Locate the line that contains "How do I perform: Click". Reproduce it and all following lines up to the end of the material, exactly and with nothing added.

============================================================

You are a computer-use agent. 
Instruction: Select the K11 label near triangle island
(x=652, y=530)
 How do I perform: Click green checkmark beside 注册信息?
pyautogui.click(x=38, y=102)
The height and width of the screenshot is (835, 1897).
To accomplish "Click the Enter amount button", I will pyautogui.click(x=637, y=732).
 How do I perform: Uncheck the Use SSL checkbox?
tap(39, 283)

============================================================

__Task answer__:
 How do I perform: Click green checkmark beside 注册信息?
pyautogui.click(x=38, y=102)
The height and width of the screenshot is (835, 1897).
To accomplish "Click the Enter amount button", I will pyautogui.click(x=637, y=732).
 How do I perform: Uncheck the Use SSL checkbox?
tap(39, 283)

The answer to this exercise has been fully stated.